- SUPPLIED INFORMATION
▬▬▬▬▬▬▬▬▬▬

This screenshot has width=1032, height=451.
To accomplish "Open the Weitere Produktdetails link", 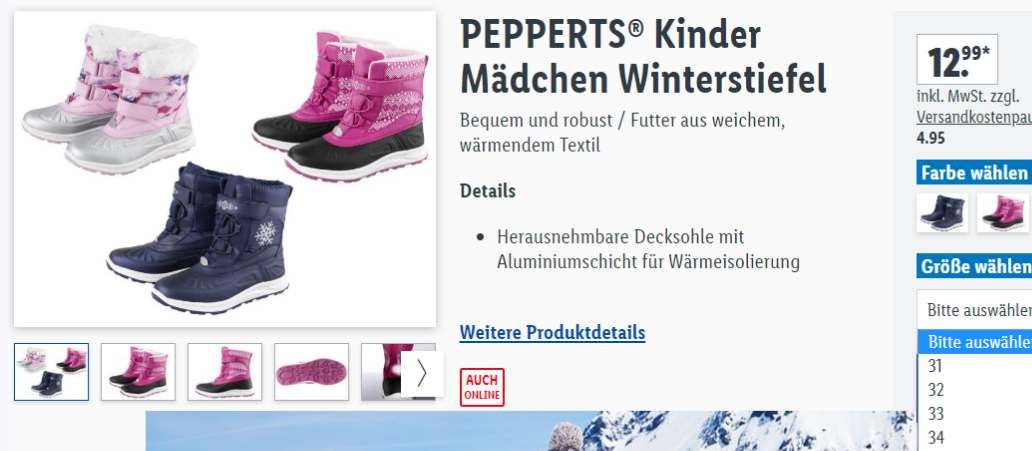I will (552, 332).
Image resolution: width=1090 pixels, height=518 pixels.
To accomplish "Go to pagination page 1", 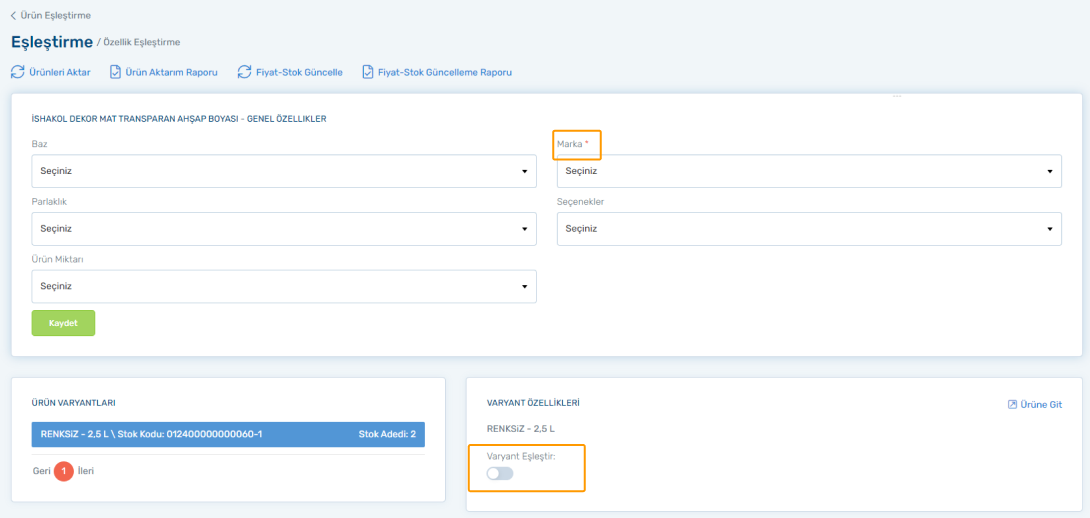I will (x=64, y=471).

▬▬▬▬▬▬▬▬▬▬

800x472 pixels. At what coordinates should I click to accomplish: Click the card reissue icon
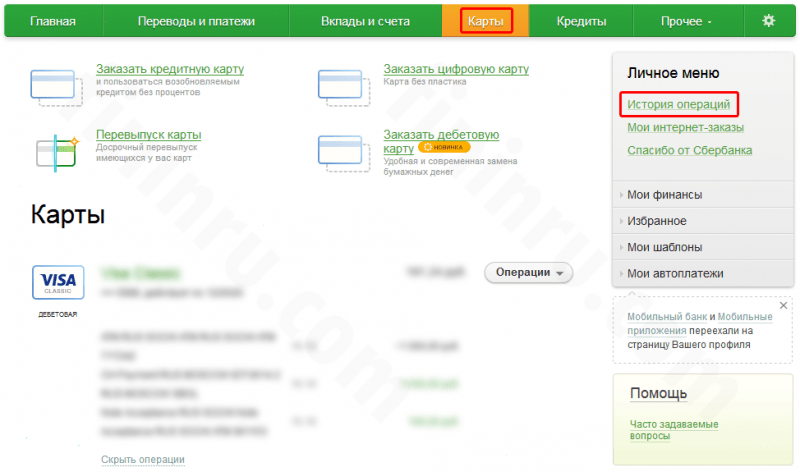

▬▬▬▬▬▬▬▬▬▬

State how many lines in the rows above contain the string "width", treating case as significant, and reply with the number alone.

- COMPLETE RESPONSE
2